Text passage:
-----

On appeal, Husband argues, inter alia , that the trial court erred by concluding that subsection 3501(c) applied in this case. Husband's Brief at 4, 12. It is Husband's position that the parties' divorce action was not pending on or after January 28, 2005, because Husband did not appeal from the Amended Order. Id .

"Pendency, in practice, has been said to be ‘the state of an undetermined proceeding.’ 70 C.J.S., p. 420. Black's Law Dictionary, 3rd Ed., p. 1345, defines the term as ‘the state of an action, etc., after it has been begun, and before the final disposition of it ’ (emphasis supplied)." Sch. Dist. of Robinson Twp. v. Houghton , 387 Pa. 236, 128 A.2d 58, 60-61 (1956). Instantly, there is no question that this case was on appeal to this Court at the time subsection 3501(c) went into effect. Thus, this case meets the aforementioned definition of pending, as no final disposition had yet occurred. Accordingly, we hold that because this case was pending, the trial court did not err by applying subsection 3501(c).

-----

Material provided:
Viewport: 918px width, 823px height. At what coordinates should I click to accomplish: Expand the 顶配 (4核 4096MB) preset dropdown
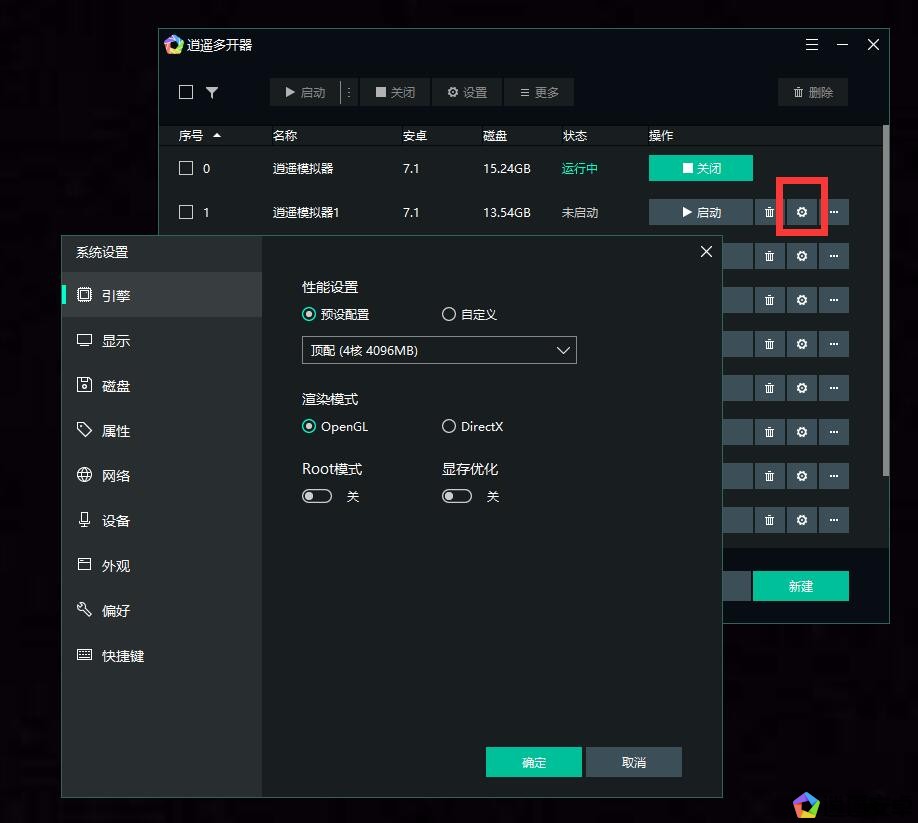(439, 350)
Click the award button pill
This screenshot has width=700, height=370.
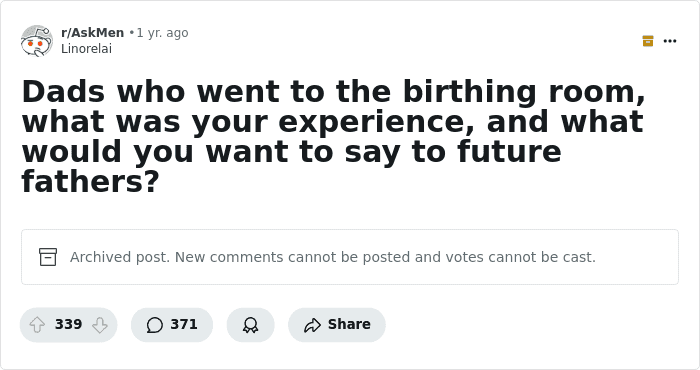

-----

Challenges:
**1)** Answer these questions using the court opinion excerpt:
(a) On or after what date does Husband argue the divorce action was not pending?
(b) Which edition of Black's Law Dictionary is cited for the definition of pendency?
(c) What did the court hold about the trial court's application of subsection 3501(c)?
**2)** Please repeat the court opinion excerpt word for word, beginning at the words "On appeal, Husband" and stopping after the words "Order. Id .".
The data is separate material from the court opinion excerpt.

Outputs by task:
**1)**
(a) January 28, 2005.
(b) The 3rd edition.
(c) The trial court did not err by applying it, because the case was pending.

**2)**
On appeal, Husband argues, inter alia , that the trial court erred by concluding that subsection 3501(c) applied in this case. Husband's Brief at 4, 12. It is Husband's position that the parties' divorce action was not pending on or after January 28, 2005, because Husband did not appeal from the Amended Order. Id .